The classification of plain-text documents is an ongoing challenge in information research. This paper proposes an original mixture of existing ideas for the categorization of plain-text documents.
Document classification is usually done by associating each document with a vector of weights, computed from terms that appear in the document. A training set is used to establish a set of vectors, each one of which is a prototype for a particular category. Documents are assigned to categories based on the closeness of the document’s weight vector to the prototype vector of a category. It is possible to assign a document to more than one category. The distinctiveness of NEWPAR, the technique described in the paper, is based in part on the use of only certain n-grams from the text, namely, nouns or nouns preceded by adjectives; verbs in particular are discarded. N-grams that match category descriptors, or those included in titles, are given greater weight.
Measures such as term frequency and document frequency, instead of being taken over the whole corpus, are used within each category to select the most discriminating expressions. The category frequency, which measures the number of categories in which an expression occurs, is also used to discriminate among categories.

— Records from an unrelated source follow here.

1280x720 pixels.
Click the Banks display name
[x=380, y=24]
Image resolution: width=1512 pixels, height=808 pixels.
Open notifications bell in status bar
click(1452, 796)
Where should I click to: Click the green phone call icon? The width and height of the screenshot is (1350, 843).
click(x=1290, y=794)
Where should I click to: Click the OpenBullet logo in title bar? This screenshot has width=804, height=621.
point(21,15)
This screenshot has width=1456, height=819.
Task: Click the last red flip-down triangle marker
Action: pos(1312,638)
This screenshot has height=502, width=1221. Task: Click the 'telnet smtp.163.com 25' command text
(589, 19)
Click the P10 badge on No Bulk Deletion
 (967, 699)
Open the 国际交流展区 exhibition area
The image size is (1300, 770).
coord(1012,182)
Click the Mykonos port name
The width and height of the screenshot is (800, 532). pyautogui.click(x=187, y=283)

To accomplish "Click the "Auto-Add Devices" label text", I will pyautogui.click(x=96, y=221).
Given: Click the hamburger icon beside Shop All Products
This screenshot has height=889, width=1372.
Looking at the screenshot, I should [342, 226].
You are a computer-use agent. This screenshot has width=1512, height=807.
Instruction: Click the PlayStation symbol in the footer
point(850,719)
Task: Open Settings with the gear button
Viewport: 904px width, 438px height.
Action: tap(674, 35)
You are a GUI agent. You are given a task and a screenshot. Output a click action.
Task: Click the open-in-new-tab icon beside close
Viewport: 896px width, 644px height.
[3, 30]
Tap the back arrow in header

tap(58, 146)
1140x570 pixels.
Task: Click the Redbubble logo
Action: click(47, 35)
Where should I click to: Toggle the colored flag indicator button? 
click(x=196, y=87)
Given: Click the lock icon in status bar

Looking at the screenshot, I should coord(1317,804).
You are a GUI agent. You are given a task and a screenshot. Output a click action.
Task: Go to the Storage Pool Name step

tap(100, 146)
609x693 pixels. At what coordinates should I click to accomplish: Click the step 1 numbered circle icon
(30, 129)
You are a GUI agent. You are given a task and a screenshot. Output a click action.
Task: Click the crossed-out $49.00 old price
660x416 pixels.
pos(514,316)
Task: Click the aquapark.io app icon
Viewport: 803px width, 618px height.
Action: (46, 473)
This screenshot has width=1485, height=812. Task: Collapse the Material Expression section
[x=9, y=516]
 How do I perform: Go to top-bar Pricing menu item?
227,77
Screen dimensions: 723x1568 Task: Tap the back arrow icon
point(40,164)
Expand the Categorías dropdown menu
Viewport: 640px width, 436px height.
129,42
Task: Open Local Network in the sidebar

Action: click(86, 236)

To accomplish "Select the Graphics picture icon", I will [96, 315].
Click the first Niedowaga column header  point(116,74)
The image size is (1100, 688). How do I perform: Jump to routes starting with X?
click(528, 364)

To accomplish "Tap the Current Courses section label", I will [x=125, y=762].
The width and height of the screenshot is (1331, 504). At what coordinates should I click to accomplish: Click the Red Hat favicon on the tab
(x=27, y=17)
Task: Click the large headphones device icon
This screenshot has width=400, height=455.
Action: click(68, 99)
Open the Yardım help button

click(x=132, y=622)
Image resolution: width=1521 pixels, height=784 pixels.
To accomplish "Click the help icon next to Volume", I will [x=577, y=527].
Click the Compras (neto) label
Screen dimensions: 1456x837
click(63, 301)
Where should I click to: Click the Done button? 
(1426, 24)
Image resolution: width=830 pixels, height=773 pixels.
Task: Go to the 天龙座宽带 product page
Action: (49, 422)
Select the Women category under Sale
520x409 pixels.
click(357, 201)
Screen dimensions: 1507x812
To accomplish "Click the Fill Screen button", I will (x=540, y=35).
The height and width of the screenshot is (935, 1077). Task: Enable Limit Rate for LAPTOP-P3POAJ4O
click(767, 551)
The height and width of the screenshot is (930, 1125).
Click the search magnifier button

The paper includes results from experiments in which NEWPAR was applied to existing data sets. While in isolated cases NEWPAR is outperformed by one of the other algorithms to which it is compared, NEWPAR with the simple sum of weights criterion is shown to perform well in all cases.
The paper is clearly written, and can be read by anyone who has a basic understanding of support vector methods. One issue that is not addressed is that of the overhead for expression extraction: since this relies on stemming and part-of-speech tagging, it may be substantial.